-- Action item --
The line containing "Nổ hũ Kubet" and every line after it, through the end of the records below: repeat them exactly, nothing more.

-- Entries provided --
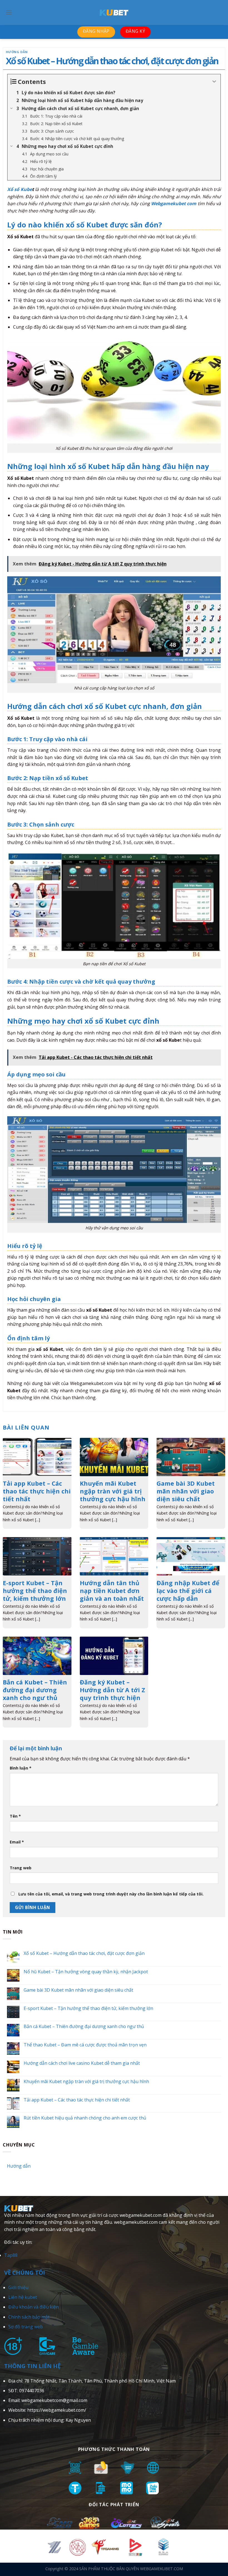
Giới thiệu (18, 2287)
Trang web (20, 1867)
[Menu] (9, 12)
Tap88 (11, 2255)
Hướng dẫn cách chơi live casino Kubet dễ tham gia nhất (82, 2063)
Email (17, 1842)
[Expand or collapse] (214, 81)
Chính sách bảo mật (28, 2317)
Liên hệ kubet (22, 2297)
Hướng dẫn (17, 52)
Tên (15, 1816)
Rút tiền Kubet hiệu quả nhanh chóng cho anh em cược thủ (85, 2118)
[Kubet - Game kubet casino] (114, 12)
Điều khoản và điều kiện (33, 2307)
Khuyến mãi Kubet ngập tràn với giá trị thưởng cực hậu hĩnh (86, 2081)
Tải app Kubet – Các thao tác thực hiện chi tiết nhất (77, 2099)
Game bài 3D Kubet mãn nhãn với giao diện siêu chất (78, 1989)
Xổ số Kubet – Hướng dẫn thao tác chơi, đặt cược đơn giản (84, 1953)
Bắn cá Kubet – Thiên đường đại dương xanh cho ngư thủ (84, 2026)
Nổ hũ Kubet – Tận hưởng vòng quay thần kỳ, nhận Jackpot (86, 1971)
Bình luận (20, 1768)
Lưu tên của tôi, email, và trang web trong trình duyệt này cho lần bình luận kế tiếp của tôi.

-- Response box --
Nổ hũ Kubet – Tận hưởng vòng quay thần kỳ, nhận Jackpot (86, 1971)
Bình luận (20, 1768)
Lưu tên của tôi, email, và trang web trong trình duyệt này cho lần bình luận kế tiếp của tôi.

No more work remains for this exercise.